Hacker al lavoro anche in Yemen e contro Sanaa guidata dagli Houti. A quanto pare distruggere la minaccia di Ansar Allah per Israele non sarà così semplice come auspicato dagli Stati Uniti.
I team tecnici del Ministero delle Comunicazioni e dell’Informazione del governo yemenita (Sanaa) hanno respinto e neutralizzato con successo un attacco informatico condotto da un gruppo di hacker saudita noto come “S4uD1Pwnz”. Questo incidente segna il terzo attacco informatico straniero contro siti web yemeniti. I due attacchi precedenti sono stati eseguiti da un gruppo di hacker con sede nel Kurdistan iracheno.
In un post la unità Cyber Houthi scrive: “Lunedì, diversi governatorati yemeniti hanno subito un’interruzione della connessione internet fissa, durata circa 20 minuti prima del ripristino graduale del servizio. I cittadini hanno confermato che il servizio internet tramite tecnologia “4G” continua a essere interrotto nonostante il ripristino della connessione internet fissa. Si tratta del secondo attacco. Un gruppo di hacker che si fa chiamare “S4uD1Pwnz” rivendica l’attacco e annuncia di aver effettuato un attacco alla rete di telecomunicazioni e internet yemenita “YemenNet” nelle aree controllate dal governo di Sana’a.
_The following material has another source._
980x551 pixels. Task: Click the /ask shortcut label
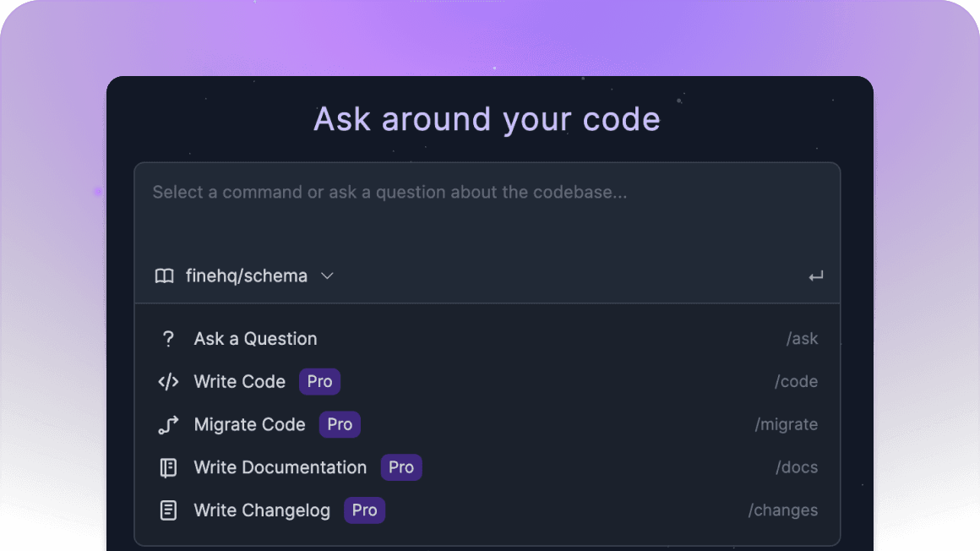pos(802,339)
Il gruppo prevede che l’attacco si estenderà a diversi governatorati, causando potenzialmente interruzioni del servizio internet”.
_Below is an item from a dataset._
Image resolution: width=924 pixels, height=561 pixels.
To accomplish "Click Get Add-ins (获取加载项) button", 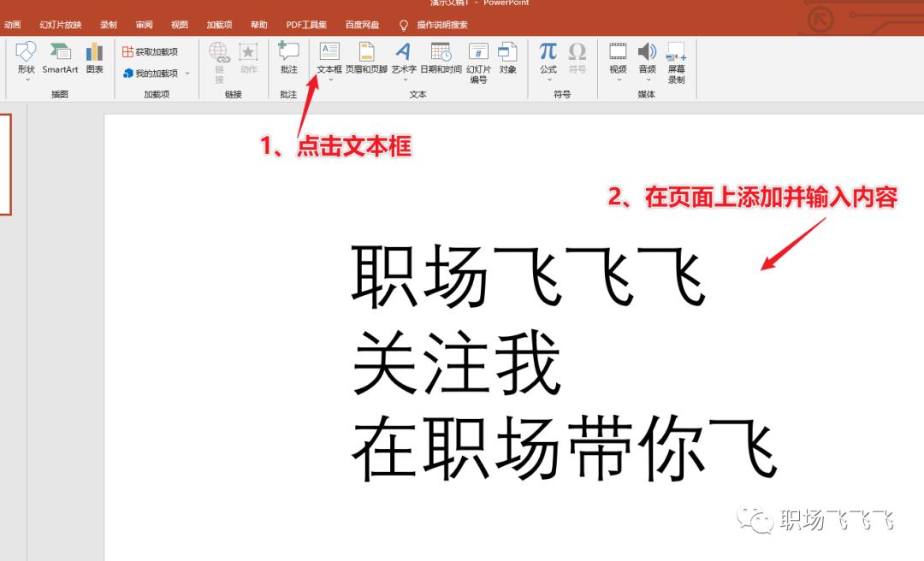I will tap(151, 52).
Questo dopo che un gruppo che si fa chiamare “S4uD1Pwnz” ha annunciato di aver effettuato un attacco alla rete della società di telecomunicazioni controllata dal governo “YemenNet”, prevedendo che l’attacco si estenderà a diversi governatorati.
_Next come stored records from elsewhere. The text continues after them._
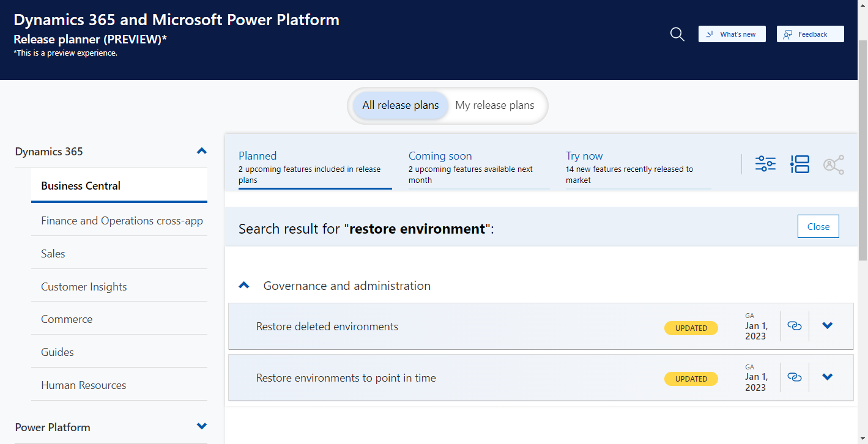This screenshot has height=444, width=868.
Task: Open the Feedback dialog
Action: click(x=810, y=34)
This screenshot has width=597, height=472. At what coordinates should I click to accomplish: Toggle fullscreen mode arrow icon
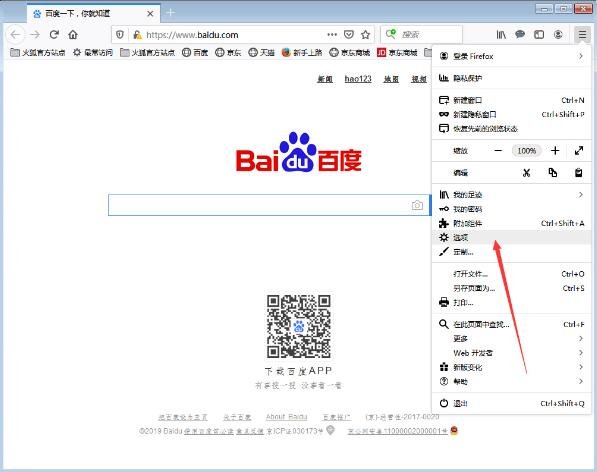click(x=579, y=151)
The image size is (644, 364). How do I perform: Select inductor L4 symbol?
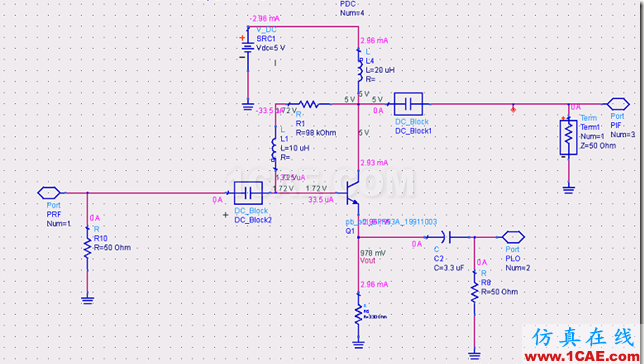tap(359, 69)
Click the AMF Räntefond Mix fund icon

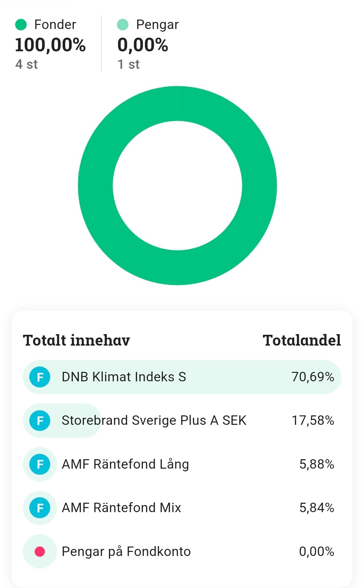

Per rappresaglia, lo Yemen ha preso di mira la piattaforma Absher, affiliata al Ministero degli Interni saudita. Questa piattaforma collega elettronicamente tutti i dipartimenti governativi sauditi e serve 21 milioni di utenti, offrendo 200 servizi elettronici, inclusi servizi online per passaporti, traffico e affari civili.
Gli attacchi informatici ai siti yemeniti suggeriscono che Israele abbia organizzato un’operazione completa per colpire lo Yemen, che coinvolge strategie aeree, informatiche, di intelligence, di sicurezza ed economiche. Dopo il fallimento di un’operazione navale militare statunitense in Yemen, sembra che i funzionari israeliani ora riconoscano che smantellare il fronte yemenita richiederà uno sforzo coordinato su larga scala e per un periodo prolungato.
Non a caso funzionari statunitensi ammettono il fallimento nel bloccare le spedizioni di armi agli Houthi dello Yemen. Gli Houthi (Ansar Allah) si stanno ancora armando con l’aiuto dell’Iran e gli sforzi degli Stati Uniti e dei loro alleati per interrompere le linee di rifornimento del gruppo sono stati inefficaci, ha riportato Al-Arabiya il 19 agosto, citando funzionari statunitensi.
Nelle ultime settimane, le forze fedeli al governo yemenita riconosciuto a livello internazionale, alleato degli Stati Uniti, hanno sequestrato due carichi di armi diretti agli Houthi, uno proveniente dall’Iran e carico di missili antiaerei e antinave avanzati, e un altro proveniente dalla Cina contenente droni avanzati.